WHAT YOU WILL DO:
Starting at the line that contains "Click the calculator" and ending with the final line below, rewrite those lines as a JSON list of strings, one string per line, with blank lines omitted.
>> start INPUT ROWS
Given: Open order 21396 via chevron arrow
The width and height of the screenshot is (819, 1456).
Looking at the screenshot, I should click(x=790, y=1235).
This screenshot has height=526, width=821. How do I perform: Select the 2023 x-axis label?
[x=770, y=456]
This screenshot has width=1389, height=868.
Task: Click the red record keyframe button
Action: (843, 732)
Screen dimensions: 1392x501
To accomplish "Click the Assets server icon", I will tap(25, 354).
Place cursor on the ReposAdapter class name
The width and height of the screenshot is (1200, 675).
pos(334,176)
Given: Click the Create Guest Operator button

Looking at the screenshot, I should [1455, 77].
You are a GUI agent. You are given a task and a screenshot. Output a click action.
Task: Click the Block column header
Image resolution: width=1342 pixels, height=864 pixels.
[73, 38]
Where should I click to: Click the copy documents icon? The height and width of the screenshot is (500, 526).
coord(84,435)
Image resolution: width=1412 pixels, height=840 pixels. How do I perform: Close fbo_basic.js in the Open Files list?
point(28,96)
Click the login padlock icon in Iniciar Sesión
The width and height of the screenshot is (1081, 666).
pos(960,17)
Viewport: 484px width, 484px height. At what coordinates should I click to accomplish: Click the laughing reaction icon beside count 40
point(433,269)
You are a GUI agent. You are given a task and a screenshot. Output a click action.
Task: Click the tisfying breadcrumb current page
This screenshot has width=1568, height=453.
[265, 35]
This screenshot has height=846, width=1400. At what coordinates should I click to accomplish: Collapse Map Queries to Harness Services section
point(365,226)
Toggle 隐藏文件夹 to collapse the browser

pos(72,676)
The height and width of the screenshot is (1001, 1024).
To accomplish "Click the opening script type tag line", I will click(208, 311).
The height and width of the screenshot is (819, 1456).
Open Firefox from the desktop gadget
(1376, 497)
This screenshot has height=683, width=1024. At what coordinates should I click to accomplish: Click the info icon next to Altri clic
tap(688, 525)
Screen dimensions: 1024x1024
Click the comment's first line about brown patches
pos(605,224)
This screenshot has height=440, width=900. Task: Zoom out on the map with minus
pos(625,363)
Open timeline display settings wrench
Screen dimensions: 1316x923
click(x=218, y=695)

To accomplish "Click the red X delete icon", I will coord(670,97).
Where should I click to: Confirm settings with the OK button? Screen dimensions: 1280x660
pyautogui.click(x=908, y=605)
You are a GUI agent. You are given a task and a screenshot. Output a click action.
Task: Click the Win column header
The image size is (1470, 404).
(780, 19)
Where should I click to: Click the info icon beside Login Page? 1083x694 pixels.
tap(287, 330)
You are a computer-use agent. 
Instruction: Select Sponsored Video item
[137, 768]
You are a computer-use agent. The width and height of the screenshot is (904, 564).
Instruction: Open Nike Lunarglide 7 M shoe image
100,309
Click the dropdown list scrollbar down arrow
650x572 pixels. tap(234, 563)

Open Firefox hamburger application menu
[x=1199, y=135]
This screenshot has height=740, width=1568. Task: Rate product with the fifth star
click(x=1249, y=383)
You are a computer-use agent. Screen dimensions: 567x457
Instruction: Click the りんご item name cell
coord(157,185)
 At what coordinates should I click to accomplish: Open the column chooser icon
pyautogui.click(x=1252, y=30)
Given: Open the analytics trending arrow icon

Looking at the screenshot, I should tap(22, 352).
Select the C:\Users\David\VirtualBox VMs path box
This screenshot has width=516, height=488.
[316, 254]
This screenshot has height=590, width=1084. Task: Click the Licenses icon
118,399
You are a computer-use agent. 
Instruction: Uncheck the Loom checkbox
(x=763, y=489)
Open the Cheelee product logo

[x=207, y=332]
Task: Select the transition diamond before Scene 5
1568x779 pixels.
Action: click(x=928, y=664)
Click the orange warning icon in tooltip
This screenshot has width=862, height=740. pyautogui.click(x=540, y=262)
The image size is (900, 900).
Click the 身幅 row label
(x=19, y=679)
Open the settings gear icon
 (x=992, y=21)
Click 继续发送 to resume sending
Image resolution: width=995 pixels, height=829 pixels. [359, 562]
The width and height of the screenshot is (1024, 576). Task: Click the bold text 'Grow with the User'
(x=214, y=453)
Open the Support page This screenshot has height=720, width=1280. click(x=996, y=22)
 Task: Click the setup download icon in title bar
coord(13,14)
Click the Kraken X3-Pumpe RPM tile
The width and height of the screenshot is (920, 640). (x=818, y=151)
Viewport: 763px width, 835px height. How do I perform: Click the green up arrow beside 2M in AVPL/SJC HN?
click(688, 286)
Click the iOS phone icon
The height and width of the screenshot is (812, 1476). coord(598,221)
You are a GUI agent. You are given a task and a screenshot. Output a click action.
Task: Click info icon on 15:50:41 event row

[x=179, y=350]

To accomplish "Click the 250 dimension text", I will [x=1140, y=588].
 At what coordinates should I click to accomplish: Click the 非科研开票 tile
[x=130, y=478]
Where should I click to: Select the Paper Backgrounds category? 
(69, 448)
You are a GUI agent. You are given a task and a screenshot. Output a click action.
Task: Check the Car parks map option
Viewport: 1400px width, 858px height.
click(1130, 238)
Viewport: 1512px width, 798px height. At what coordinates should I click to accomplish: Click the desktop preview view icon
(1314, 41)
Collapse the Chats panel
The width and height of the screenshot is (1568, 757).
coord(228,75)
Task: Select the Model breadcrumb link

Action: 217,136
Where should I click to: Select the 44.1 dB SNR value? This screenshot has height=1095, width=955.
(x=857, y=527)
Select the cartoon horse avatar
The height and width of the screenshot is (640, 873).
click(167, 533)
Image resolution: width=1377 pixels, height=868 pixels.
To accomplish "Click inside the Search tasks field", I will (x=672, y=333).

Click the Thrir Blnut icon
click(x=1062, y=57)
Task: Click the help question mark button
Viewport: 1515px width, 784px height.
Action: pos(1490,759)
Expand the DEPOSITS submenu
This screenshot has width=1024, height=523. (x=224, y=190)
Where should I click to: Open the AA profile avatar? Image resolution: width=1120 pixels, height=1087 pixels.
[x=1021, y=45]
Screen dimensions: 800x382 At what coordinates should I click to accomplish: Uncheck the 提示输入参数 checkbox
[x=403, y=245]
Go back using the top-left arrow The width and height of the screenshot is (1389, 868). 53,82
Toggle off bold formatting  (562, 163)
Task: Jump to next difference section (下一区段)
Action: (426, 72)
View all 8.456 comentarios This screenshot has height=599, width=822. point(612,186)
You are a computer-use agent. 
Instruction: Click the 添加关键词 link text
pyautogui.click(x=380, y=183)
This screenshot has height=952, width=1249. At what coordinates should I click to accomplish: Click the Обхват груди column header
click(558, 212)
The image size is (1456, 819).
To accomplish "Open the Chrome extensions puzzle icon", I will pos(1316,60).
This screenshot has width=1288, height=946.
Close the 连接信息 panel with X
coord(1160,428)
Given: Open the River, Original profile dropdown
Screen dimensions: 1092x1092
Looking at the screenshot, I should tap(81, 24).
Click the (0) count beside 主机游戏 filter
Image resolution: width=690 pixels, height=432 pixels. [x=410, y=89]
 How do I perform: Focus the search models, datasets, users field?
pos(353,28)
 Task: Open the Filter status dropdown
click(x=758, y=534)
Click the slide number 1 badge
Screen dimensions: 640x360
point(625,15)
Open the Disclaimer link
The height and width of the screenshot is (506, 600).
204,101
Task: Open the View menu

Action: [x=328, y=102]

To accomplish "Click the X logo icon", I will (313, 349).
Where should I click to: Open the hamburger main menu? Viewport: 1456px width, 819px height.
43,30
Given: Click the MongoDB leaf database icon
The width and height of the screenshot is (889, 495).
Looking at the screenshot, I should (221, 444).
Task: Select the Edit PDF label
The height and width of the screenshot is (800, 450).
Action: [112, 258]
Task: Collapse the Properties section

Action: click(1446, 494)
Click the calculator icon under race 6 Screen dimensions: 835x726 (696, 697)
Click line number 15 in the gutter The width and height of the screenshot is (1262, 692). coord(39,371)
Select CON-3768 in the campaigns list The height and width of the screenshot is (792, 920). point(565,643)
>> end INPUT ROWS
WRITTEN SOLUTION:
[
  "Click the calculator icon under race 6 Screen dimensions: 835x726 (696, 697)",
  "Click line number 15 in the gutter The width and height of the screenshot is (1262, 692). coord(39,371)",
  "Select CON-3768 in the campaigns list The height and width of the screenshot is (792, 920). point(565,643)"
]